Reproduce word for word the line that contains "Click the Dew" and every line after it to the end of the records, with nothing else added.

(Collected data entries)
======
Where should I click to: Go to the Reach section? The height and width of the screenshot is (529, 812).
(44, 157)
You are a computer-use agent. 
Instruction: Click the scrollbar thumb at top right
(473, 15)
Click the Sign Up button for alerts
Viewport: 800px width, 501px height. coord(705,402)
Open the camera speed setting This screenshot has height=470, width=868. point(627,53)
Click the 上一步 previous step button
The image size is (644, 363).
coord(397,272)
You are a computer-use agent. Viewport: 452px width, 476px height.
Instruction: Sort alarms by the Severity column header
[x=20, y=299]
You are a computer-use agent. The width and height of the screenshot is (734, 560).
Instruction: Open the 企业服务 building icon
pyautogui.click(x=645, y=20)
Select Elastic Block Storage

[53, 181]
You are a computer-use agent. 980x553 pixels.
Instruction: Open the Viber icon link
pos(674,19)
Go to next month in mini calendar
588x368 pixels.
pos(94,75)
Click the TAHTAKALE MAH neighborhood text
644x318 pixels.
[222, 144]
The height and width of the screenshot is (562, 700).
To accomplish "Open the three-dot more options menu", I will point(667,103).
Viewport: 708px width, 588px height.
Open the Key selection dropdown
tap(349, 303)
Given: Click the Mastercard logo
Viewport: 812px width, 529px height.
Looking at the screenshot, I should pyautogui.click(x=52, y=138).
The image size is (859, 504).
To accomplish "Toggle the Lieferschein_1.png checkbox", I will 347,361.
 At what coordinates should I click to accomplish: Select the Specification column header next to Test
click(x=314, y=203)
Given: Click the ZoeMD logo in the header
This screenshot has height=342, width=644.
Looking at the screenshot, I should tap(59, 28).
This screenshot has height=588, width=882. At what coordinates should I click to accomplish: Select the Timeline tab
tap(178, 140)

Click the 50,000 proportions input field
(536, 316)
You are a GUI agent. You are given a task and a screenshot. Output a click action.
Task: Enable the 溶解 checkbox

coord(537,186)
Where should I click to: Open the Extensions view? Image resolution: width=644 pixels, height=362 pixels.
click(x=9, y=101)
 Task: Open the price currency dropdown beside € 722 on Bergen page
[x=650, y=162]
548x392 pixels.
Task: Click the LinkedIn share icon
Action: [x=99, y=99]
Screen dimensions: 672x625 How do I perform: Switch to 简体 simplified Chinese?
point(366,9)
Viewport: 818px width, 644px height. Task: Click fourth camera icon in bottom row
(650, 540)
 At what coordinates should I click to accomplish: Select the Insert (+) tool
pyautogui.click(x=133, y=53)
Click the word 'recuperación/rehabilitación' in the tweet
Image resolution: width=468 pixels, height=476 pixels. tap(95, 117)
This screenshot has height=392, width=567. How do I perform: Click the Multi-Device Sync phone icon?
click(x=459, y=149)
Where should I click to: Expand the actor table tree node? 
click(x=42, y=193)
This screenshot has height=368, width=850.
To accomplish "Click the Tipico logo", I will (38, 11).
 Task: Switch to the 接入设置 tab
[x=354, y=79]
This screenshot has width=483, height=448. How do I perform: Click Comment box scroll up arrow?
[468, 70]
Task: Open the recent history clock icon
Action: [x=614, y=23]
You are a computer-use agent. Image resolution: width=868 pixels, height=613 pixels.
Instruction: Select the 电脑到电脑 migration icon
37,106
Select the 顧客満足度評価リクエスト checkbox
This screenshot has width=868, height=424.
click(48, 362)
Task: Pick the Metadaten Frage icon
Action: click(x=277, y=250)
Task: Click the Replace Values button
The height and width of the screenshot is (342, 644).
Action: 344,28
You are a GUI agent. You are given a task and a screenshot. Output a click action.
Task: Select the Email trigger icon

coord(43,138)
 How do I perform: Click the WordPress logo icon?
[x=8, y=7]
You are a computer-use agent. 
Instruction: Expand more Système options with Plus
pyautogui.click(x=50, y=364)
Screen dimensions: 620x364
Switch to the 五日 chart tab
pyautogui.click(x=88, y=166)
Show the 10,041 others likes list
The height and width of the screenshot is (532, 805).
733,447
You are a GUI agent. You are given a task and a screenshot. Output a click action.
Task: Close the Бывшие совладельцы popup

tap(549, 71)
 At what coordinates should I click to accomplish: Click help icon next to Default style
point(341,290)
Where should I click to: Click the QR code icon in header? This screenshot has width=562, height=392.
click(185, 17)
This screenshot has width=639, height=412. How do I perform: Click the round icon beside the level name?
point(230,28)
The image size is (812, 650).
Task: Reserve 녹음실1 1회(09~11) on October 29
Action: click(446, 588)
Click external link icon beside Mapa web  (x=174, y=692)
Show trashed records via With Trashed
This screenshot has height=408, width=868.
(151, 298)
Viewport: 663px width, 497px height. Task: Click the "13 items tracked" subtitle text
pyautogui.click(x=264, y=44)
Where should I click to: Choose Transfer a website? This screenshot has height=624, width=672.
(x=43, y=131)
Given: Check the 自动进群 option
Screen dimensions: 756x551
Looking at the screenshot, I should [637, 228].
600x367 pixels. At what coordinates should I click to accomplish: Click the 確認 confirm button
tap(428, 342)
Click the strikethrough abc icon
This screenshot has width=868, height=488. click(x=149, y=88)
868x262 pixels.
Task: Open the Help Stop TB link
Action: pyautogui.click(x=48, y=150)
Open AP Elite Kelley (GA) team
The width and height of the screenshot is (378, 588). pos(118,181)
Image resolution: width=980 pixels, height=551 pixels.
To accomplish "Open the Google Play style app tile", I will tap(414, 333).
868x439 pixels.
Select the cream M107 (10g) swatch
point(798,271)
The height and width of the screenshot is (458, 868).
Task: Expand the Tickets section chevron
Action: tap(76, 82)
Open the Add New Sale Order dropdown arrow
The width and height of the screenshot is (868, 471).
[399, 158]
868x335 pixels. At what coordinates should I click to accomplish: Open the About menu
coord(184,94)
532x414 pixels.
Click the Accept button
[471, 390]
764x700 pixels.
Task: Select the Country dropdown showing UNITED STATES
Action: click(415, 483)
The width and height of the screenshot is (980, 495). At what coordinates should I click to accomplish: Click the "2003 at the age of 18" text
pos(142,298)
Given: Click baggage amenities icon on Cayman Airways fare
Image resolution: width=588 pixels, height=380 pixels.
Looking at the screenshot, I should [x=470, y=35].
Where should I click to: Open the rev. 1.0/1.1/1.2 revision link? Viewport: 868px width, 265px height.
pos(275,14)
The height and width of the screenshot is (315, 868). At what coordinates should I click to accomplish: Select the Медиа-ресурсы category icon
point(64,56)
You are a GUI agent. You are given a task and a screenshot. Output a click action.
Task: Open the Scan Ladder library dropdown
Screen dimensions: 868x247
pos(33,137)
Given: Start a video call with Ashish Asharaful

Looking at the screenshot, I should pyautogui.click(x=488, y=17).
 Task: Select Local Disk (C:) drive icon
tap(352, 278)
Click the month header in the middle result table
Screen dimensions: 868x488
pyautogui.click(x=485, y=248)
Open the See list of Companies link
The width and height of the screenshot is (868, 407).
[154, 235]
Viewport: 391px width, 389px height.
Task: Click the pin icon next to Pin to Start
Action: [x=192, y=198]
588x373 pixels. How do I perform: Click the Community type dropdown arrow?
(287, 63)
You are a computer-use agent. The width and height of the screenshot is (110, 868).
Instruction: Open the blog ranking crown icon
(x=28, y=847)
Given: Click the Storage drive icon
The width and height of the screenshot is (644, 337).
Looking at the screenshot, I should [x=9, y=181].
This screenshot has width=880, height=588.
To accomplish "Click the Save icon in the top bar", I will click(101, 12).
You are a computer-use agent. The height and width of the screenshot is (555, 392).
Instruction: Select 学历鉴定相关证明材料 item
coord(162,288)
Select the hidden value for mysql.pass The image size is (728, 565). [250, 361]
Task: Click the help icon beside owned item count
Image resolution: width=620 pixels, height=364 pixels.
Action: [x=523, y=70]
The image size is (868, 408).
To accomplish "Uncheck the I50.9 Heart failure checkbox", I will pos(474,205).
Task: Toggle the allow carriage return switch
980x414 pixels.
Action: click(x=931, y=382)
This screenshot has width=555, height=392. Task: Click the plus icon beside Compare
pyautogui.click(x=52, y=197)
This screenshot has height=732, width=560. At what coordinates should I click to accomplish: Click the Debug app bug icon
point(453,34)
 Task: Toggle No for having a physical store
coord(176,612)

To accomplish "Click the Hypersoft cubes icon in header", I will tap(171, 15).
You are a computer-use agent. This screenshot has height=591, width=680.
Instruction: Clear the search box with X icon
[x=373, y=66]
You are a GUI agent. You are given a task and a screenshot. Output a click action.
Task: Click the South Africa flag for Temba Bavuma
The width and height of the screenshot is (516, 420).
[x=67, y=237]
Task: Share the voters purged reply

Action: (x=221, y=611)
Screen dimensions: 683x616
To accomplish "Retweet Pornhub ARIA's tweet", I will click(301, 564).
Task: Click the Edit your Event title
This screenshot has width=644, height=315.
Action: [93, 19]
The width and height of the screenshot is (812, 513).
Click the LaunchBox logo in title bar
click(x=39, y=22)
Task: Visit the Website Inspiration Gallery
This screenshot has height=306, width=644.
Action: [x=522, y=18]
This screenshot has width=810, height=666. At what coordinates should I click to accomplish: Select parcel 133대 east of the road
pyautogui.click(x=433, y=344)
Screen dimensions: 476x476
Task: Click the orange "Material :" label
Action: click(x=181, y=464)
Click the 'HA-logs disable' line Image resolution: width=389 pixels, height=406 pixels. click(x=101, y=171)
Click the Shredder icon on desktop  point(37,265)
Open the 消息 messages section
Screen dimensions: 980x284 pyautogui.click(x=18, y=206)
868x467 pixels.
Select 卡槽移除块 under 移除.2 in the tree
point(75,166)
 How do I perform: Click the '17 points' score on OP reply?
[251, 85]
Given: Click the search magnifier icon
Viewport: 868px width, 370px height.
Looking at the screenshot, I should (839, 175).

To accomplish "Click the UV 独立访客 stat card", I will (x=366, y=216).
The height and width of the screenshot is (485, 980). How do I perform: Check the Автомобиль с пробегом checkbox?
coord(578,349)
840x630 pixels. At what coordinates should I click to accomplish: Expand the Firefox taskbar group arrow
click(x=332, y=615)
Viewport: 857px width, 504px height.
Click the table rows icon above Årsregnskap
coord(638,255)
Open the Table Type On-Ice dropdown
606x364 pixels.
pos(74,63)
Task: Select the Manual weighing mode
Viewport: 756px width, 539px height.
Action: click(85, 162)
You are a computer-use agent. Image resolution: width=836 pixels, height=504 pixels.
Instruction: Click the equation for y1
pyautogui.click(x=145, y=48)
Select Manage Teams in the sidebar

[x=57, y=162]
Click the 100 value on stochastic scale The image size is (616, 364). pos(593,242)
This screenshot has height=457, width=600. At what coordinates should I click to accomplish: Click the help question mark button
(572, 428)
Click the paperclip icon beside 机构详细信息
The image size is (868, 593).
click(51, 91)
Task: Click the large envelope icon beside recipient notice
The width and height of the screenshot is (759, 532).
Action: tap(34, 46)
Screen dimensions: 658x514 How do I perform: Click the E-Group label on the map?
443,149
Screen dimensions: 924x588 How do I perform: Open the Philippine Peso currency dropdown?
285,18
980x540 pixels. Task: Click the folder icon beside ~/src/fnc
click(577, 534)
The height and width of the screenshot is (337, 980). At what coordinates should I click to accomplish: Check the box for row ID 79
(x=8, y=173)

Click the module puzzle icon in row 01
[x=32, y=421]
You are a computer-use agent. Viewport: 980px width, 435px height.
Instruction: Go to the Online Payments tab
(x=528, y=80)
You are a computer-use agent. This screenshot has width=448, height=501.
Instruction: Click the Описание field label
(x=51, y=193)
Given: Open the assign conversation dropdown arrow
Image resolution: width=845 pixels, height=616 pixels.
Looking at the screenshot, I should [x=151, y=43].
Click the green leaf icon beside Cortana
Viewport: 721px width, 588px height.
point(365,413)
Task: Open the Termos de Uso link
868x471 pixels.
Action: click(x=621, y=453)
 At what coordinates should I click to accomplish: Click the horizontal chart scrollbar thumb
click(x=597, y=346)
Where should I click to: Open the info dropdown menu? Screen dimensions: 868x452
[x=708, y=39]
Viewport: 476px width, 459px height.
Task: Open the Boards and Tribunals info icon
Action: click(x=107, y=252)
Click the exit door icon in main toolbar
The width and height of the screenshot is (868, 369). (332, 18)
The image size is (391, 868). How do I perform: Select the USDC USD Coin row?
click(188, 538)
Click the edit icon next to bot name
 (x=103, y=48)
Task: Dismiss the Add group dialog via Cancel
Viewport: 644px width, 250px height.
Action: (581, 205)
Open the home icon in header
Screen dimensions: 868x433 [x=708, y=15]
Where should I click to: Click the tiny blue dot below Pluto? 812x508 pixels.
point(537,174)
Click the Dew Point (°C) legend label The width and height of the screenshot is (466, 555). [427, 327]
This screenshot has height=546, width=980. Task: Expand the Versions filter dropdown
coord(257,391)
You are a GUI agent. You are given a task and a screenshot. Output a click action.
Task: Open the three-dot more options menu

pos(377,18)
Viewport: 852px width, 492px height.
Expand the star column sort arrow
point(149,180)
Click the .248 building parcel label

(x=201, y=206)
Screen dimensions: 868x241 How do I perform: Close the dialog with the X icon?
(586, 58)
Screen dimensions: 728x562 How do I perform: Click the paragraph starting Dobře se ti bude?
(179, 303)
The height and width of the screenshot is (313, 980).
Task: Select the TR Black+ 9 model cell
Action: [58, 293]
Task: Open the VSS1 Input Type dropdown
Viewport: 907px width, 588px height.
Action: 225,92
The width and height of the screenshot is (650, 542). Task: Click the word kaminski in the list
======
== YOUR RESPONSE ==
Click the Dew Point (°C) legend label The width and height of the screenshot is (466, 555). [427, 327]
This screenshot has height=546, width=980. Task: Expand the Versions filter dropdown
coord(257,391)
You are a GUI agent. You are given a task and a screenshot. Output a click action.
Task: Open the three-dot more options menu

pos(377,18)
Viewport: 852px width, 492px height.
Expand the star column sort arrow
point(149,180)
Click the .248 building parcel label

(x=201, y=206)
Screen dimensions: 868x241 How do I perform: Close the dialog with the X icon?
(586, 58)
Screen dimensions: 728x562 How do I perform: Click the paragraph starting Dobře se ti bude?
(179, 303)
The height and width of the screenshot is (313, 980).
Task: Select the TR Black+ 9 model cell
Action: [58, 293]
Task: Open the VSS1 Input Type dropdown
Viewport: 907px width, 588px height.
Action: 225,92
The width and height of the screenshot is (650, 542). Task: Click the word kaminski in the list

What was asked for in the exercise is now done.